* [Directions for this task] The answer is every line in the data below that contains the word "filter".

* [Data supplied]
__________________________________________________

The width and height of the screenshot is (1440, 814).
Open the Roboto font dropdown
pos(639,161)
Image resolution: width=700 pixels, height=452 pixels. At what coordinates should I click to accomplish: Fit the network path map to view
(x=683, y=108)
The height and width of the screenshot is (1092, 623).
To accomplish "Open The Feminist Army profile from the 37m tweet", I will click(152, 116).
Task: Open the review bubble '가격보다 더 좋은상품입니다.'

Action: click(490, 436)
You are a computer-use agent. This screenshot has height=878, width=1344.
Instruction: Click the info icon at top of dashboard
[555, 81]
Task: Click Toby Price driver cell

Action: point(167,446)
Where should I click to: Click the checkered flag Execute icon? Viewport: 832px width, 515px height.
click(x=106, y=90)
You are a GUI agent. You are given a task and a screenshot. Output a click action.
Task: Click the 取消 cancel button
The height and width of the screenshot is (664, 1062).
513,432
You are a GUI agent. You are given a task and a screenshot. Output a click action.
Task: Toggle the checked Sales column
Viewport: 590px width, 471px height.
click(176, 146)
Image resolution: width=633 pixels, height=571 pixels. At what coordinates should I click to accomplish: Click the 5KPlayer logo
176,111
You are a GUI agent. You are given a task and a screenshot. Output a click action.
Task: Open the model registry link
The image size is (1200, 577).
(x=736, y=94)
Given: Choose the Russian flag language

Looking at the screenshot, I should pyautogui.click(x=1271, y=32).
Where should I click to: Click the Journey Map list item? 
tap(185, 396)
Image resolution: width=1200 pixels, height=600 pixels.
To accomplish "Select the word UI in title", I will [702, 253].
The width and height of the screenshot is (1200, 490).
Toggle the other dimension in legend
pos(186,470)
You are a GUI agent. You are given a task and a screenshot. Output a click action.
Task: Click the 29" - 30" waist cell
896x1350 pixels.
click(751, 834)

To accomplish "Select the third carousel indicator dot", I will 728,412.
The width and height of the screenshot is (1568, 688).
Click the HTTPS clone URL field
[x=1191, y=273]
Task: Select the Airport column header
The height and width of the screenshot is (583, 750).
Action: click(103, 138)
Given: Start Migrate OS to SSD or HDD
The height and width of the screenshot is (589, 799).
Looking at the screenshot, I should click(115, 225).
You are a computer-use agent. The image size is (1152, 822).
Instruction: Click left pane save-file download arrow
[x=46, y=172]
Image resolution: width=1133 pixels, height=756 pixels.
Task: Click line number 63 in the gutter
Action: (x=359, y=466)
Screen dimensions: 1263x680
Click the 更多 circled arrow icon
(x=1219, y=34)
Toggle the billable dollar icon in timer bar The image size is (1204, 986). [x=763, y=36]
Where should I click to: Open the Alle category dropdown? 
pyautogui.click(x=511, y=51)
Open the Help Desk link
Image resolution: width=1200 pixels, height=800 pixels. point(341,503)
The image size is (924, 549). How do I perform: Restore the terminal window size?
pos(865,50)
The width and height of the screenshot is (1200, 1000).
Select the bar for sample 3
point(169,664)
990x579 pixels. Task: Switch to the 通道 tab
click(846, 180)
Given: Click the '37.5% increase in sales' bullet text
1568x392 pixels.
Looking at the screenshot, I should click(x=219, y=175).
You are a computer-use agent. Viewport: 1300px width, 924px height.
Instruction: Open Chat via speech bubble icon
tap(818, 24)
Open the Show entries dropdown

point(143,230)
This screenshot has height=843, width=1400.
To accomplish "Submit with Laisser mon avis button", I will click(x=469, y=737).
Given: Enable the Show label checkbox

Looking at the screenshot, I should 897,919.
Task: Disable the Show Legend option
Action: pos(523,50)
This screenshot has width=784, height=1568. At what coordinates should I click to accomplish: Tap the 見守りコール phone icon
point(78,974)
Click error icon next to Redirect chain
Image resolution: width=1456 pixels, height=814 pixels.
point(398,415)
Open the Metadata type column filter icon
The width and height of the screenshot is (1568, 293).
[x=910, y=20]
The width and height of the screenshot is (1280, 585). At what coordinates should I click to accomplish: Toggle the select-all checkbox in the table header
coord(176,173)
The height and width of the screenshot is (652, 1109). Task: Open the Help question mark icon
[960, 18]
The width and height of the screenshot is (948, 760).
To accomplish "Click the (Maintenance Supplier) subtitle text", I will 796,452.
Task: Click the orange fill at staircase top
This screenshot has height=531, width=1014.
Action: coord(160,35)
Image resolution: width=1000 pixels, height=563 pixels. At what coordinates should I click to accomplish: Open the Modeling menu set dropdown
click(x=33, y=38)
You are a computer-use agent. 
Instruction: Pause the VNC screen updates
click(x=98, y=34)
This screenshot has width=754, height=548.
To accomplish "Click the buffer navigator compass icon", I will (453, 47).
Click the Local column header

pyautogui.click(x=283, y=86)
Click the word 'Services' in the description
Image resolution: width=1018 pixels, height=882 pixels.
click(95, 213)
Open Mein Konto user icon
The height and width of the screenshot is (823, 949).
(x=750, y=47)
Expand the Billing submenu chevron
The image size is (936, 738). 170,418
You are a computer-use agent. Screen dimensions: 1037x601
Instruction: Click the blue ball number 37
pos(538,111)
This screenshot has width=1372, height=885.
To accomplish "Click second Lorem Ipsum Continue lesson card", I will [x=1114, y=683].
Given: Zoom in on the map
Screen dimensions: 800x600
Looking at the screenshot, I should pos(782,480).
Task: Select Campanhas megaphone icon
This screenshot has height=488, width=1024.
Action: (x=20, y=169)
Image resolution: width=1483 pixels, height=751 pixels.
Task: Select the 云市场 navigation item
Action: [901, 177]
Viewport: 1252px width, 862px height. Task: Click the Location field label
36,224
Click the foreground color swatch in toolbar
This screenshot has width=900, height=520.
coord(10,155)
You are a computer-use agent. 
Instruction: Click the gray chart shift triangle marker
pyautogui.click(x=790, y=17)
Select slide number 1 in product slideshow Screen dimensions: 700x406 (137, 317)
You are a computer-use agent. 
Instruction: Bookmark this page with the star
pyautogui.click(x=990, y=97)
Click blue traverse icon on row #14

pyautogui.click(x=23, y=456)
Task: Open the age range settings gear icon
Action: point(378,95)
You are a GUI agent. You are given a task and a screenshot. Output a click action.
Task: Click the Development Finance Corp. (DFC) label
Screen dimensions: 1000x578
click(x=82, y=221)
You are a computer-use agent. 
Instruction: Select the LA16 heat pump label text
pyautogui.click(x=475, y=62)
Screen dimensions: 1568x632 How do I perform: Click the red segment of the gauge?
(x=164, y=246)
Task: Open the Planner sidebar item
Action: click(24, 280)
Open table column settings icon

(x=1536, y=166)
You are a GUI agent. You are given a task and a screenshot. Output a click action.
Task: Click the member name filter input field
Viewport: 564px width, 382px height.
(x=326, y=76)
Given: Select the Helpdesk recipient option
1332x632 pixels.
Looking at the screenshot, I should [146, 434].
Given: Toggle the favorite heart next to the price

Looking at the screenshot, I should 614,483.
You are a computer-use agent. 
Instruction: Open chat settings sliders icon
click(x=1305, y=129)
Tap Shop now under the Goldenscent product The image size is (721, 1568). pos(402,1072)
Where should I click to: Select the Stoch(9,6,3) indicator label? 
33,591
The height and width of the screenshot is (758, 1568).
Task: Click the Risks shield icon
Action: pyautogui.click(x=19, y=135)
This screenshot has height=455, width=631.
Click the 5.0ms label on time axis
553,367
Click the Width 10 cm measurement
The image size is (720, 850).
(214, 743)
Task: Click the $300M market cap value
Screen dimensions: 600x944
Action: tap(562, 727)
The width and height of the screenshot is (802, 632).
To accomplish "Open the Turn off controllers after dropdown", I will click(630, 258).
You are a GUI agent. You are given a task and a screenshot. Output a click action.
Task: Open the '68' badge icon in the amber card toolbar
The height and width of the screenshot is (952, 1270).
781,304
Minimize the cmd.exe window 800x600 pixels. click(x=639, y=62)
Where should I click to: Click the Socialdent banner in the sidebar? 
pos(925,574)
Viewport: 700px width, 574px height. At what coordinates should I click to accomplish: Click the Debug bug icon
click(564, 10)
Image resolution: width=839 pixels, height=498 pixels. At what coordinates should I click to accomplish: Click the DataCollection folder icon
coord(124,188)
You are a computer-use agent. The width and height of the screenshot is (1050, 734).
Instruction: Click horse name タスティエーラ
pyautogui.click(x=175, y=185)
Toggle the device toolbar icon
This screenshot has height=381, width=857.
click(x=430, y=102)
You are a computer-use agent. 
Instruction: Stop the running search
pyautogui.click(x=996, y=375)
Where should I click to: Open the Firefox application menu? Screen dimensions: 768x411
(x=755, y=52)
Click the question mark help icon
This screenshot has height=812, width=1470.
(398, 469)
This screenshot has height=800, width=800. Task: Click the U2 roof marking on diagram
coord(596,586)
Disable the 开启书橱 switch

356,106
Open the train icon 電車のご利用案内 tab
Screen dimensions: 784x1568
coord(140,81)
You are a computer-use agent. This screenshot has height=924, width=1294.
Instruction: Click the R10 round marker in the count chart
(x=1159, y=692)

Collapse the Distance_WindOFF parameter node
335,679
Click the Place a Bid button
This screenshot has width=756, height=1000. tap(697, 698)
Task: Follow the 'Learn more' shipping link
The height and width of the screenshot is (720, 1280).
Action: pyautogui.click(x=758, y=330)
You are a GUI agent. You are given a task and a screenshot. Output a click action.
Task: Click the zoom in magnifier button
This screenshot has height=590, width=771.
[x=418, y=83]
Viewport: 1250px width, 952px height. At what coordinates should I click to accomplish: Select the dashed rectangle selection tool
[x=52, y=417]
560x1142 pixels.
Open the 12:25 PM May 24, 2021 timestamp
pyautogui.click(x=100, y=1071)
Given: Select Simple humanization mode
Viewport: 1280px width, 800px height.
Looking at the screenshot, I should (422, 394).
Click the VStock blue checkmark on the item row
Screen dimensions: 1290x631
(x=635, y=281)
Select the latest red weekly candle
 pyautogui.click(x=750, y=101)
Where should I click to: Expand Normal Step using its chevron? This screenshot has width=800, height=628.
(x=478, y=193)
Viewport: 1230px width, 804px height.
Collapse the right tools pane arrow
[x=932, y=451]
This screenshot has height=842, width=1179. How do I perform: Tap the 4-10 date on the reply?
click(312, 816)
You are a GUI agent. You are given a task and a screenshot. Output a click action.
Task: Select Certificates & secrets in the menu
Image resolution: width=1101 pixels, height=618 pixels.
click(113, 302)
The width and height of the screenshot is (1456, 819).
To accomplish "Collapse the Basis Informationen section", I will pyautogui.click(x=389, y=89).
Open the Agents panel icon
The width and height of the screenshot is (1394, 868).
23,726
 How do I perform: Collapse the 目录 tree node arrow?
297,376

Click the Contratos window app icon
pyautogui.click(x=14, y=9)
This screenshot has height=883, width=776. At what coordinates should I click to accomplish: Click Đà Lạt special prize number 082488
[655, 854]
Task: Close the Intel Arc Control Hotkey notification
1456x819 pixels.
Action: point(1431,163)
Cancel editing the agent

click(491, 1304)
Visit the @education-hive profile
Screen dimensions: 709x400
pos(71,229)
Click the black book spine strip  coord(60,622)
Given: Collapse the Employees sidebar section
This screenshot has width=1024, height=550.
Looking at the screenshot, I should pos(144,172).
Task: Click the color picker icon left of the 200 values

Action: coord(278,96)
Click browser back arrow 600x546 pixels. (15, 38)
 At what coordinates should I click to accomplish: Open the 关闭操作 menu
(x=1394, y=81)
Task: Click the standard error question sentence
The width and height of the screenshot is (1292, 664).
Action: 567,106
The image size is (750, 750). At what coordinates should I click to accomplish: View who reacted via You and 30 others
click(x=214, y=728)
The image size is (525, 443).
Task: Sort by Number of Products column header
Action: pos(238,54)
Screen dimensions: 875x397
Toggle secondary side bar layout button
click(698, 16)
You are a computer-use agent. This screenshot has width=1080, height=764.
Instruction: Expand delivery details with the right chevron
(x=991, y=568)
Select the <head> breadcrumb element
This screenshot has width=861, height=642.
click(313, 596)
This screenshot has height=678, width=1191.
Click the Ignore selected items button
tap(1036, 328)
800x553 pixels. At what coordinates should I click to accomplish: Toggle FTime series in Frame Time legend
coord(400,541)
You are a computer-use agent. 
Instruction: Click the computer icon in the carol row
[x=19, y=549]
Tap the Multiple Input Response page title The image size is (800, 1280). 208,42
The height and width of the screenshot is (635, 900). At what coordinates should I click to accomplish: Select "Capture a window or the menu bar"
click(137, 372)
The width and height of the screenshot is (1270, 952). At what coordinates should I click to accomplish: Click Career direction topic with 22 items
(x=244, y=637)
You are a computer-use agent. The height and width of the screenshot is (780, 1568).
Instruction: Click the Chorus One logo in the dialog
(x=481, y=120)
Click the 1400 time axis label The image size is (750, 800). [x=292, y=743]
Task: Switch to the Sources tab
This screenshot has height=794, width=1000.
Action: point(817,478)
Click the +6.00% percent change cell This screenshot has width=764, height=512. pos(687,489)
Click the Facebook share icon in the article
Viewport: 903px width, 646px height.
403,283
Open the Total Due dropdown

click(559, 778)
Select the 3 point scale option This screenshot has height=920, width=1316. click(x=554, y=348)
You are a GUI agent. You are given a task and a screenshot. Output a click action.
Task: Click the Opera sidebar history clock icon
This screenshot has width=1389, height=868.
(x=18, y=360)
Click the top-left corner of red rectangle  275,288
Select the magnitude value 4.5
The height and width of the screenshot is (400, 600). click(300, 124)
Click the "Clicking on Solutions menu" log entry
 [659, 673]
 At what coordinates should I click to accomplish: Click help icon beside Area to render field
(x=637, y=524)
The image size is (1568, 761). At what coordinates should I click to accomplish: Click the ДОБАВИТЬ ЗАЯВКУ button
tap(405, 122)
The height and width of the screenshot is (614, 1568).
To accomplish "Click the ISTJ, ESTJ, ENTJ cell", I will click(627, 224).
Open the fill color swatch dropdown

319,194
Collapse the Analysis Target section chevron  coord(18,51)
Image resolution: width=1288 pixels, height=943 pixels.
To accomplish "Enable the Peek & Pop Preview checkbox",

__________________________________________________

* [Solution for this task]
Open the Metadata type column filter icon
Task: Click the member name filter input field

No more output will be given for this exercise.